In West Hills Development v. Chartis Claims, Inc. & Oregon Automobile Ins. Co., the “trained monkey” argument played itself out in the context of additional insured coverage.  West Hills was the general contractor on a residential development, and was an additional insured of one of its subcontractors, L&T.  When West Hills was sued by homeowners, it tendered to the defense to L&T’s carrier, Oregon Auto.  Oregon Auto refused, and West Hills sued to recover a portion of its defense costs.  Oregon Auto argued, among other things, that the homeowners’ complaint did not identify L&T as a subcontractor on the project.  The complaint alleged that West Hills was liable for not supervising subcontractors generally, but didn’t identify any subcontractors by name.  Therefore, argued the insurer, how were they supposed to know that the tender from West Hills on the L&T policy was legitimate?
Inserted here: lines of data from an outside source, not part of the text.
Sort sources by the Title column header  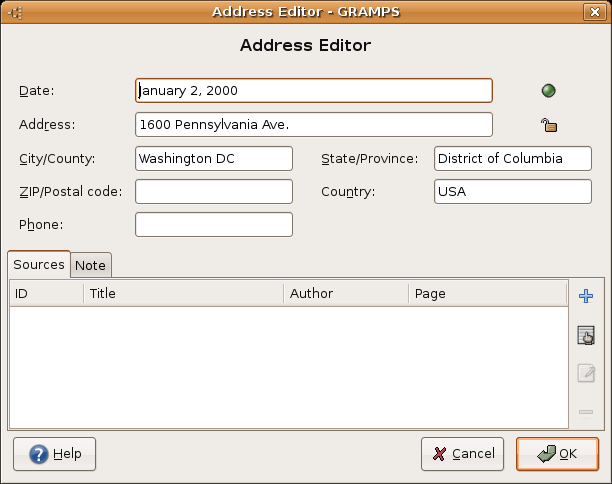click(183, 293)
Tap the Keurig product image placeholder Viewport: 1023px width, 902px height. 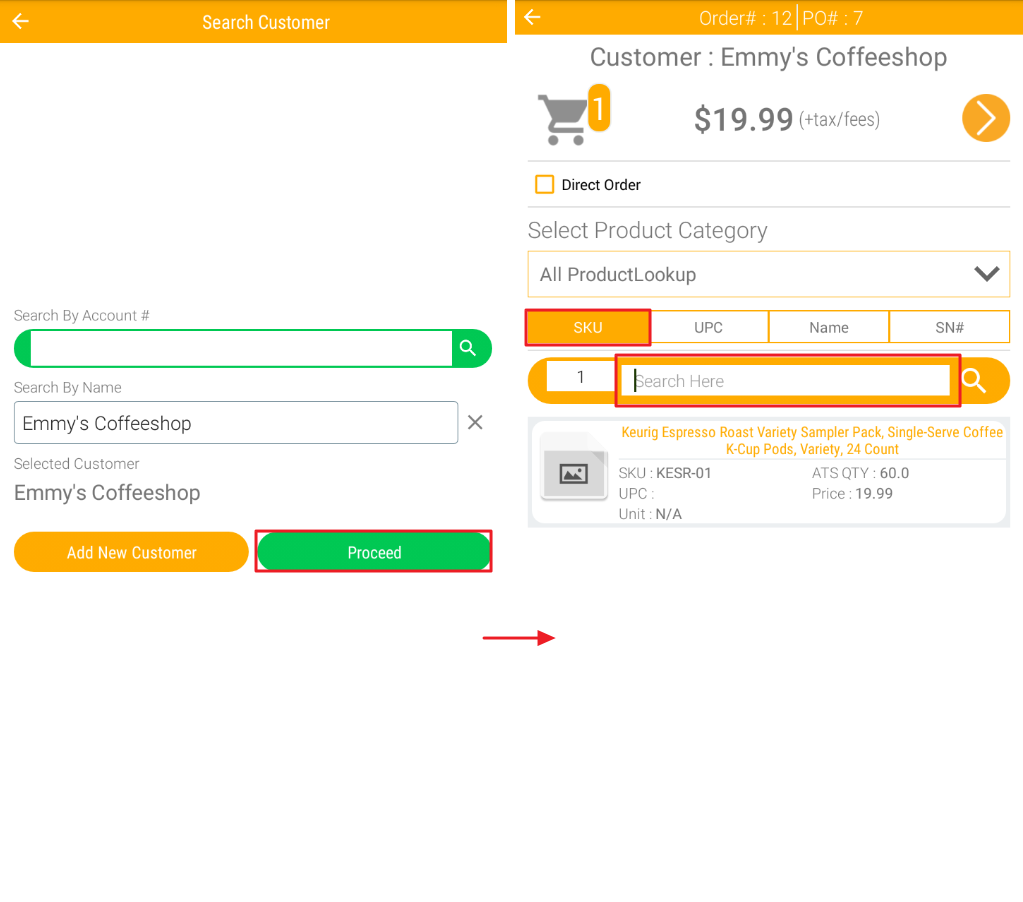click(574, 473)
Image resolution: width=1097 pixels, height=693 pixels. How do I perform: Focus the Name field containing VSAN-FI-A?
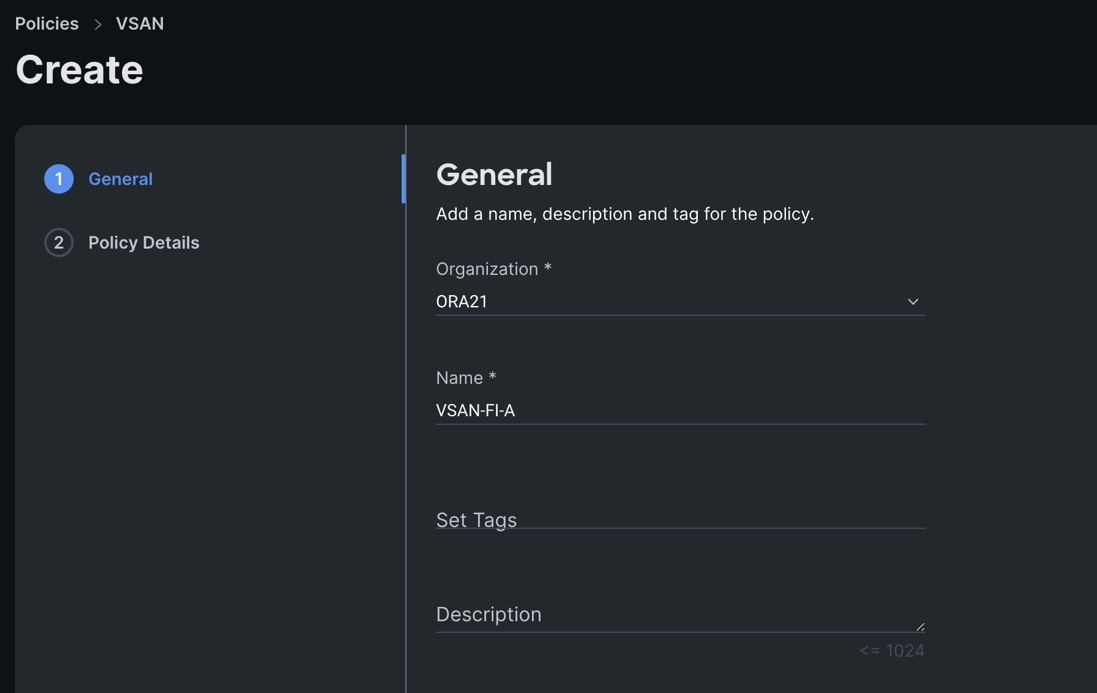(x=679, y=411)
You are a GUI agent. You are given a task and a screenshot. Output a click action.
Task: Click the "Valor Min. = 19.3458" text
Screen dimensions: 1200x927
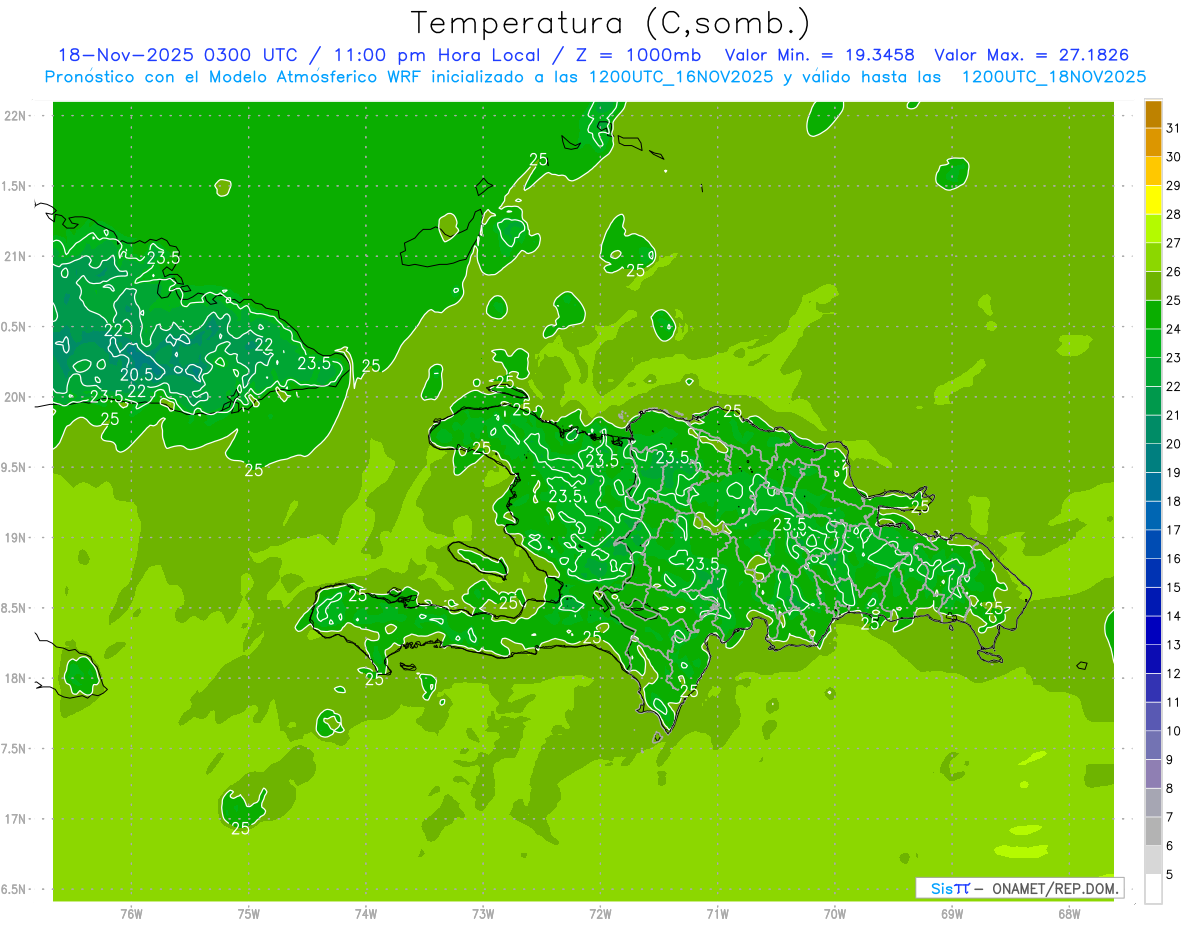click(x=819, y=56)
The problem for Oregon Auto was that the tender had been done carefully, by West Hills’ counsel, and the tender told Oregon Auto that L&T was the subcontractor responsible for some of the deficiencies alleged in the complaint.  But Oregon Auto argued that under Oregon’s “eight-corners” rule it wasn’t required to investigate whether that statement in the tender letter (which Oregon Auto claimed was mere “argument”) was true.  Instead it could pull the “trained monkey” routine and blithely deny coverage.

Nonsense, said the Court of Appeals.  Relying on the long line of Oregon cases requiring insurers to resolve any ambiguity in favor of coverage (including ambiguity about identification of insureds), and also on Fred Shearer & Sons v. Gemini Insurance, a 2010 decision, the court held that Oregon Auto had a duty to investigate the statement in the tender letter about L&T’s role.  In the Fred Shearer case the court adopted a limited exception to the “eight corners” rule when the identity of a proposed insured is not clearly alleged in the complaint.  The West Hills court applied the logic of Fred Shearer to additional insured coverage.

The West Hills decision addressed several coverage issues; the “trained monkey” defense is only one.  However, its most lasting impact may be its clear statement that an insurance company has a duty to investigate facts tending to show that coverage is available, and analyze the allegations in a complaint, not just read the complaint for magic words.